We are still introducing new foods to Tess, slowly but surely. I’m not sure she enjoys it–I think she’d stick with carrots, sweet potatoes, and avocados if she had the choice, but she is doing well. After she ate I set out in the kitchen to prepare some applesauce and blueberry puree for her next venture, and I got to thinking about parenting. About how happy I was to be able to make such things for Tess, yet how judgmental people are about decisions parents make–similar to mine to make baby food.
Before Tessa was even born people were rolling eyes, and giving advice and recommendations on what to do for MY child. And every now and then I catch myself paralyzed by the voices of others impacting my decisions for my child. Today, I took my organic apples and blueberries out of my fridge, and prepared them for cooking and I could picture faces of people who would tell me I was wasting my money. Or “what is wrong with the normal baby food?” So it got me to thinking–
Truth is, I think parenting today is harder than it was for our parents, or theirs. Sure, was have modern conveniences, and research to back best practice. We have cutting edge medical technology, and super fun toys. But it’s exactly that, in today’s society which makes it SO much harder. Along with that, for me, having a degree that I thought would make parenting a breeze, (child development) just leaves me wanting LESS.
Parents of babies today, have a plethora of knowledge to sort through. An overabundance of dos and don’ts. And plainly put, its terrifying. “If I don’t do this what will happen?” “If I do this what will happen?” “Which option do I choose?” This coupled with today’s society that thrives on judgement (you know what I’m talking about; Who wore it best? Wife Swap, American Idol, etc. etc.) makes it all seem a little overwhelming if you let it.
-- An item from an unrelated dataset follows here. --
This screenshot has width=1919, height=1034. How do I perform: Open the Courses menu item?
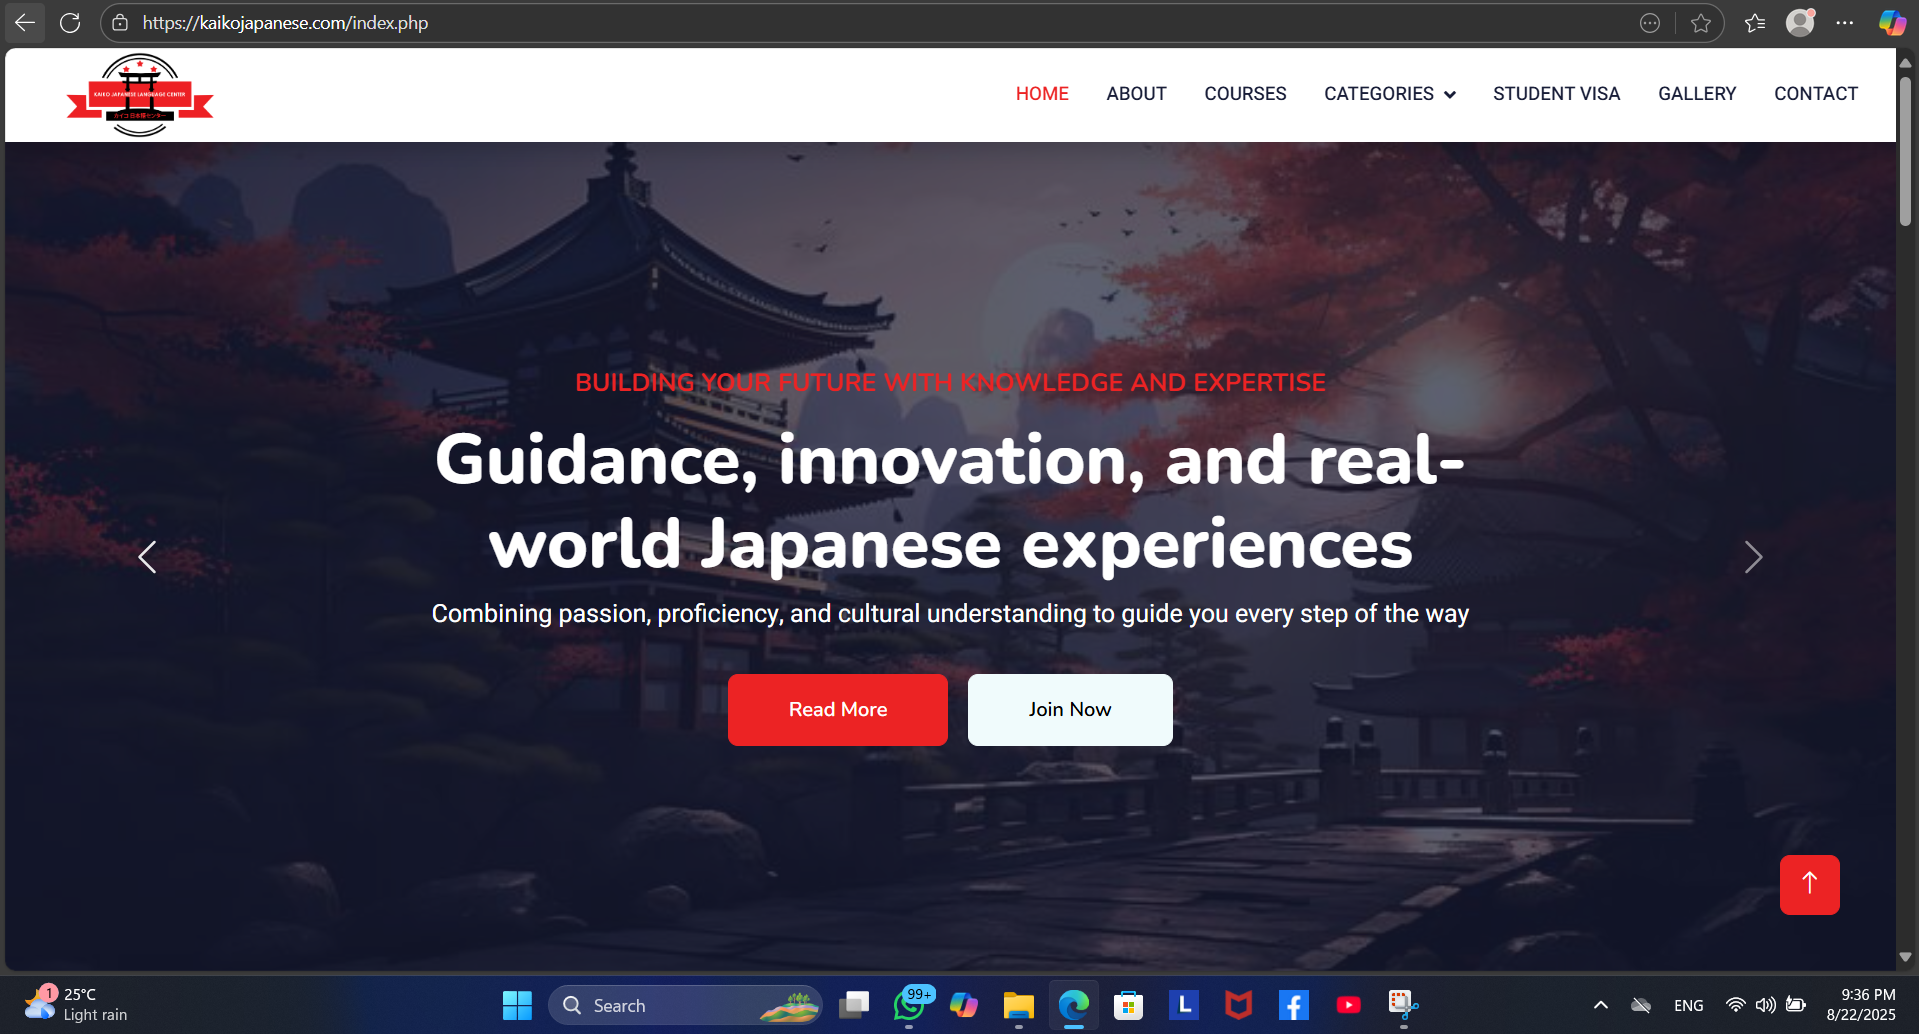1245,94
My favorite thing to do when I get overwhelmed is to think about my parents, their parents, and beyond. What did they do? How’d they do it? Am I okay?
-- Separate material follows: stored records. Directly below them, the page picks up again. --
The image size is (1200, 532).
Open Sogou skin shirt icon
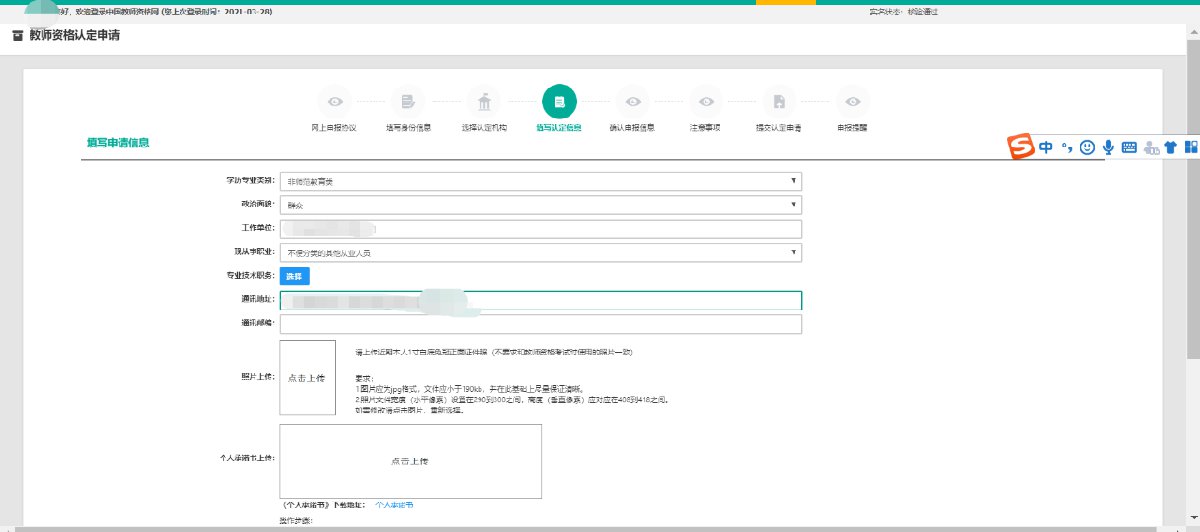coord(1170,147)
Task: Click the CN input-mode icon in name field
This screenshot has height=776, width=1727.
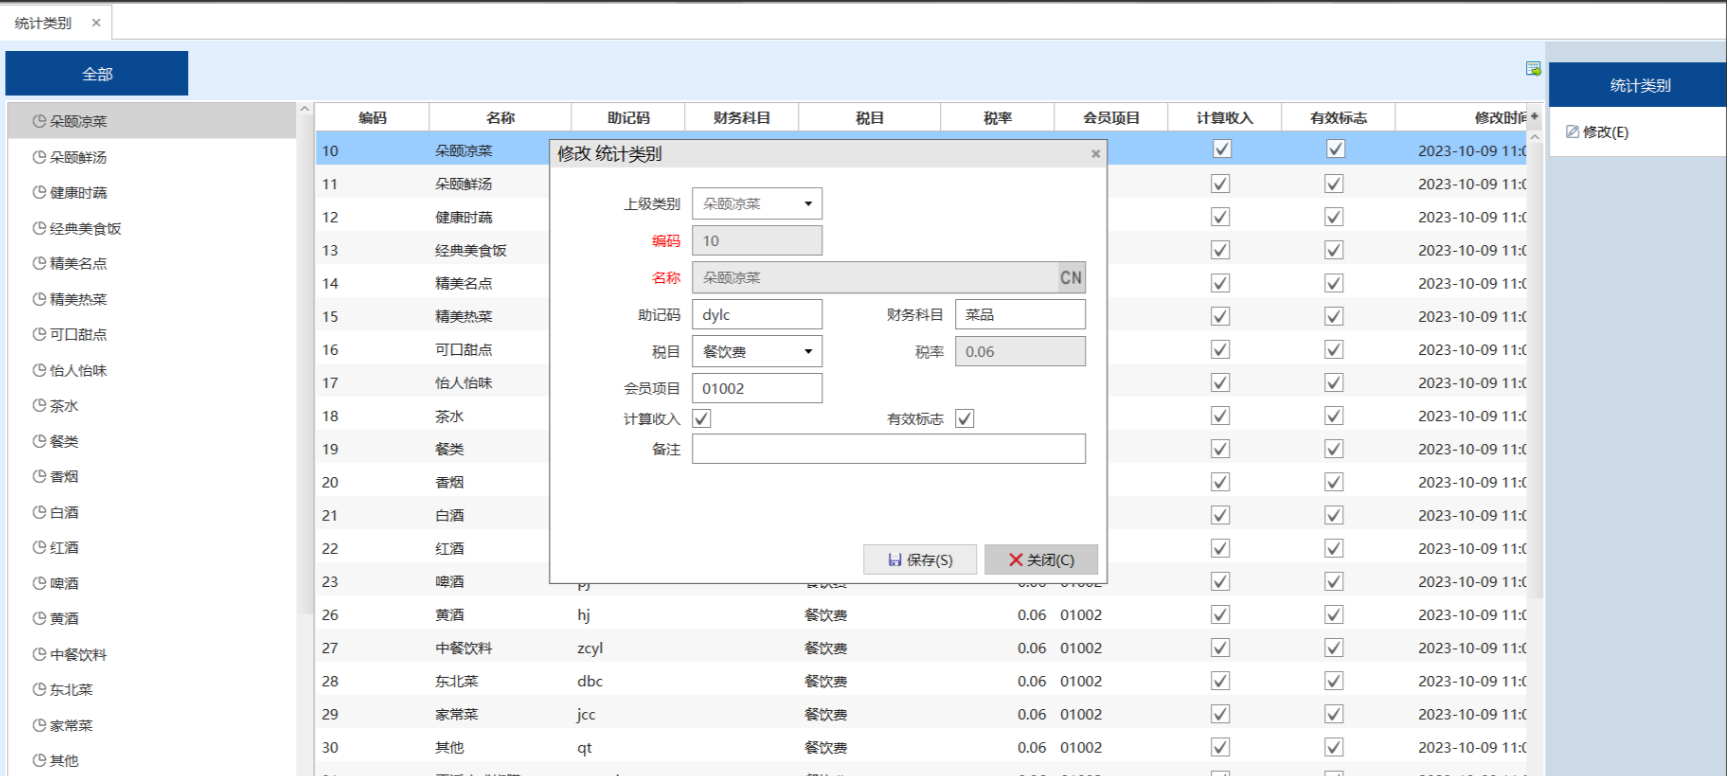Action: tap(1070, 278)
Yes, yes I am. So is my brother, and my sister. And my mother, and my father. You get the point.
For the most part, they didn’t have the same research, technology, advice and organics as we face today, but we all survived! We all made it, and most of us are happy and healthy and continue to be so. Now, I realize that they also didn’t have the same chemicals/toxins and pollution problems that we face today–but ultimately that is a moot point in regards to my conversation.
The fact of the matter is, we chose to do what we thought would work best for our family. Based on our morals, finances, knowledge, and lifestyle. And so should everyone else. To base your decisions based off of social stigma, outside pressure, and comparison will only make your job as a parent harder.
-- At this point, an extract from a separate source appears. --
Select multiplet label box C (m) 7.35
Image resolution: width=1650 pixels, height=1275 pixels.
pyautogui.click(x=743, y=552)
Why is it that it seems okay now for parents who make a decision they deem best overall to make other parents feel like they’re wrong? What about feeding your child organics, sending them to private school, homeschooling, or cloth diapering (etc. etc.) makes parents feel like they are super-parents, or the better parent in a group? You’re child will likely turn out just as good as the next, regardless of factors external to family and the love we give them.
I just want to say it: Don’t judge me because I choose to give my child the organic dirty dozen but don’t really care about everything else. Don’t judge me because I use cloth diapers. Don’t judge me because I had my baby sleep in her crib alone since she was born. Don’t judge me because I stay at home with my child. Don’t judge me because I use research to steer my decisions. Don’t judge me because I am giving my baby blueberries at 7 months old. Don’t judge me because I mix her laundry in with my own. Don’t judge me because I buy her cloths second hand. Don’t judge me.
You’re parenting decisions do not make you a better parent than me, nor do mine of you. So why can’t we all just help each other out. What is with this one-up parenting culture we’re in? We are all in this together, for the same reasons really; so lets work together and support each other and each others decisions. Leave the judging for American Idol, and US weekly. Seriously.